"Free" Rooms aren't just for high rollers. People hear about it all the time – this friend or that jets off to Las Vegas or visits any other of a number of U.S. locations that offer legalized gambling these days. And their accommodations don’t cost them a dime.

How do they manage this? Do casino hotels really give rooms away for free? Yes… sometimes. Guests still have to spend money, but in some cases it won’t be for the beds they spend the night in. As with all “deals,” there are a few catches, and not all “free room” offers are created equal.

Package Deals

Casino hotels typically give free rooms – and a host of other freebies like restaurant meals – to favored gamblers. These freebies are referred to as “comps.” Casinos have systems in place to identify the players who warrant receiving them, and they reward them accordingly so they keep coming back to wager their dollars. Gambling is, after all, where casinos make most of their money.

But not everyone is a dedicated gambler. Not everyone’s idea of a really good time is pulling on a one-armed bandit for hours on end. Are these guests left out in the cold? Not quite. Many casino hotels offer some nice package deals.

Resorts International in Atlantic City offers some remarkably inexpensive rooms in the neighborhood of $60 or so a night. This package also offers free parking which would normally cost about $10, as well as credits toward meals and cocktails and free slot machine play up to a certain dollar amount. When all these extras are added together, their value easily equals the room rate and sometimes even exceeds it…thus, a “free” room and a good time, too.

The Four Seasons in Las Vegas offers a “third night free” package. Guests pay for the first two nights and the third one is gratis. Again, it's a free room even if it's not for the guest's entire stay.

Guests should always ask about available packages when they're making reservations at a casino hotel, or visit the casino’s website in advance to find out what’s available. These deals typically aren’t offered on weekends or holidays, and other rules may apply.

Gambling Comps

Earning comps comes down to how much a player wagers and how he does it. If he plays at a dollar slot machine, his odds of getting comped – at least a little – are better than if he plays at a nickel machine.

The best comps are associated with games in which the casino has a more significant edge and likewise stands to make more money: Those dollar slots, 3- and 4- card poker and Caribbean Stud are good examples. Contrary to common belief, games like blackjack, roulette and craps aren’t actually the biggest moneymakers for casinos, so it’s unlikely they'll will give free rooms to anyone who plays moderately at these tables. Unfortunately, the average gambler is much more likely to earn a free cocktail than a free room.

How to Get Comped 

Guests are comped in advance. They can’t just call and make a reservation, asking that they not be charged for their rooms because they intend to wager next week’s paychecks at the poker tables. So reserve a room, check in and head for the casino. Locate the proper authority who might – just might - pick up the tab for a room, if not on this visit, than on the next.

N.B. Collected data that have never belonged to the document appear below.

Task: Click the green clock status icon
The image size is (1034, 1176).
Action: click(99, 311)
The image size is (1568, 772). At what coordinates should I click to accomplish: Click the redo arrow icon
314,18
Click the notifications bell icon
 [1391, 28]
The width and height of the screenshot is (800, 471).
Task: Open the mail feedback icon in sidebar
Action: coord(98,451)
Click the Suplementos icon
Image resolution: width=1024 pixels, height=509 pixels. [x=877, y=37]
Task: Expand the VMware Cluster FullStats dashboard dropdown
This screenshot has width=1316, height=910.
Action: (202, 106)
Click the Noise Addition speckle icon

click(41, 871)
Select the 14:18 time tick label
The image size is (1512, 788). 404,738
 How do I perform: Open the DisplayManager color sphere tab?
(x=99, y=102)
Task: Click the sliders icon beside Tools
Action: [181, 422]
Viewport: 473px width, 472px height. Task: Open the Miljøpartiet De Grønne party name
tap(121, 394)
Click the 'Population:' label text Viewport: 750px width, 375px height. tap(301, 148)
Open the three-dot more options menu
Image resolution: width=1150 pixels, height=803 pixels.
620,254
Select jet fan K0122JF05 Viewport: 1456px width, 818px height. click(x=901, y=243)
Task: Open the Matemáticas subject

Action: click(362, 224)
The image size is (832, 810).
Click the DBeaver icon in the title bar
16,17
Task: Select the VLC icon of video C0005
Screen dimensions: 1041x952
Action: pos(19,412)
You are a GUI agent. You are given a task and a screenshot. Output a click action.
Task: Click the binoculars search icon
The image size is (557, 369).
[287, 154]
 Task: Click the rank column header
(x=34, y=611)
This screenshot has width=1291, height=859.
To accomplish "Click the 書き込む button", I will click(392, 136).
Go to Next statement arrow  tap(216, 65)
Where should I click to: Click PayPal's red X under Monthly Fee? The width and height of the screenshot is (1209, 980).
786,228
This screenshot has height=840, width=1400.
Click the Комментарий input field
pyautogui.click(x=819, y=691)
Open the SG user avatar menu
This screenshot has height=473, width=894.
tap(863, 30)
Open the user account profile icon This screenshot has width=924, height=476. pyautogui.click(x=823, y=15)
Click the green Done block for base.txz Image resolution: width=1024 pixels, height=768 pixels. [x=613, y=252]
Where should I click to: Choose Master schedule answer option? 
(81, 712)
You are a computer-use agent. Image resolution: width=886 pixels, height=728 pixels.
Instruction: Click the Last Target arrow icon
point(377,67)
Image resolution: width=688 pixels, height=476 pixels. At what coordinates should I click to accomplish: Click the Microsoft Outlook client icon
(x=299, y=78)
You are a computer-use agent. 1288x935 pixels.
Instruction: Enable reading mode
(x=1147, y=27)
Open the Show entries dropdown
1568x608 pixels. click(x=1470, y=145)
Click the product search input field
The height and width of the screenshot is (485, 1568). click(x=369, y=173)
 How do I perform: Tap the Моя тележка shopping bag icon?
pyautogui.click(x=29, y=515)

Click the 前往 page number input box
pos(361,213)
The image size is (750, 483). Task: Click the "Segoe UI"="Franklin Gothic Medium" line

Players who prefer the slot machines should look for some version of a “slot club.” Someone there can usually explain how to go about earning comps for play and exactly what freebies can be earned in exchange for how many points. Some casinos offer brochures instructing how to go about the process. Signing up with the club is often required, but this is typically free.

Otherwise, sign up for a player’s reward card. Virtually every casino offers a version of this card, a way of keeping track of a player’s wagers – including slot machine play – and his wins, losses and even other spending. Get comfortable at a gaming table and keep an eye out for the pit boss. He’s the one in a really spiffy suit, wandering among the tables, maintaining a seemingly casual but watchful eye on all that goes on. Catch his attention. Give him the rewards card.

If possible, bet more when he’s watching. While the card is tracking a gambler’s actual play, the pit boss is taking in a lot of information, too, such as how long a particular player remains at the table. He'll often approach high rollers with offers to make their stays more comfortable. Other players will probably have to ask for comps with no guarantee of an affirmative response. They can also go over the pit boss’s head to the casino host, but this approach is usually best suited to heavy gamblers who have never visited this particular casino before.

What Not to Expect

Free rooms are usually just that – accommodations are not charged, but what a guest does in that room can tally up a bill upon checkout and he's still responsible for paying that. Things like room service, dipping into that in-room liquor cabinet, or ordering in-room movies are not usually comped or included in package deals.